▶ Texto de lectura
El Estero Salado se adentra unos 15 kilómetros en la ciudad, llegando hasta la zona central y norte. Estas ramificaciones permitieron disfrutar de un ambiente tranquilo, transformándose en un punto de encuentro por excelencia para los guayaquileños. Incluso se menciona en algunos relatos que las aguas del estero tenían propiedades medicinales (Martillo, 2006).
La primera fecha en la que consta una descripción sobre el Estero Salado es en 1740 por parte de Jorge Juan, delegado de la Corona Española, que, junto con Antonio de Ulloa, marinos y científicos, fueron parte de la Misión Geodésica Francesa, la Audiencia de Quito, también es encargado de examinar Guayaquil e identificar lo que fuera conveniente para su defensa en caso de ataques vía marítima (Juan & de Ulloa, 1982). Es así que viaja por el Estero Salado, siendo el primer recorrido técnico-formal del mismo, del que se menciona:
Don Jorge Juan pasó a reconocer todo el Estero Salado, cuyo brazo es tan considerable que, en las cuatro leguas que navegó por él desde la ciudad hasta su boca, encontró siempre 14 brazas de agua, y aún más en algunos parajes” (Juan & de Ulloa, 1982:157).

▶ Material a continuación
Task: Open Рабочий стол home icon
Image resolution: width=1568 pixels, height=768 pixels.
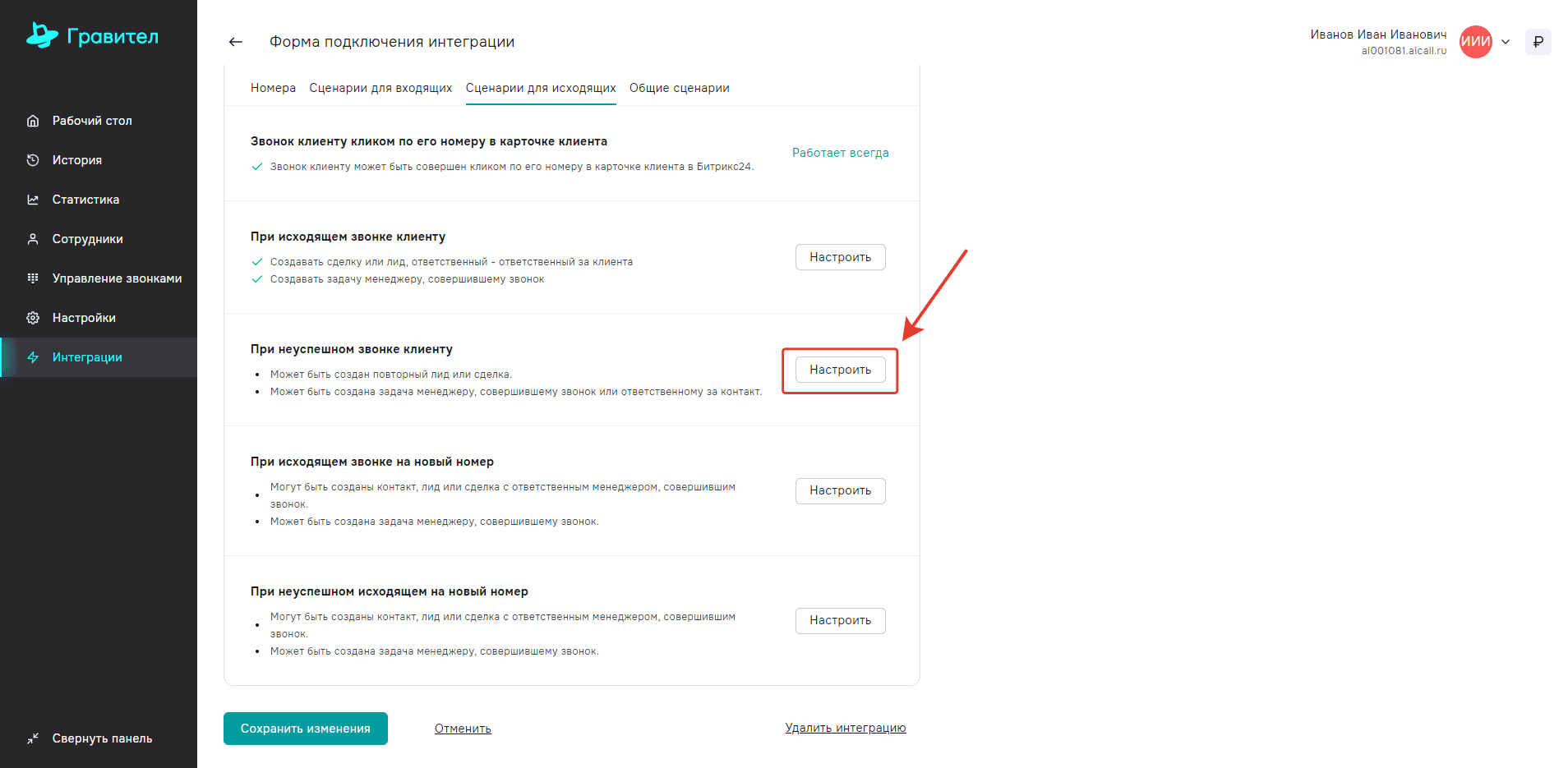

▶ Tareas y ejercicios
[1] Según el texto sobre el Estero Salado, ¿quién hizo en 1740 la primera descripción registrada del estero?
[2] Redacte la continuación del texto sobre el Estero Salado a partir de su última oración.

▶ Respuestas en orden
[1] Jorge Juan, delegado de la Corona Española.

[2]
A inicios del siglo XX, en la zona alrededor del Estero Salado había una gran presencia de manglar, que ocupaba alrededor de 50 metros en las riberas del oeste, hacia el inicio de la cordillera que va a la Costa, y 250 metros al este, hacia la ciudad, seguido por el salitral con un margen de entre 100 y 200 metros
Debido a la existencia de terrenos pantanosos entre el asentamiento consolidado de la ciudad y el cuerpo de agua, que dificultaban la accesibilidad, el Estero no será un elemento de importancia para la ciudad hasta un siglo después, a mediados del siglo XIX. En 1841, Vicente Rocafuerte1, como gobernador de Guayaquil, mandó a realizar un corte en el manglar en dirección al oeste y una calzada de cascajo que llevaría al Estero Salado, la que se conoció como el “Camino de la Trocha” (Estrada Ycaza, 1995b).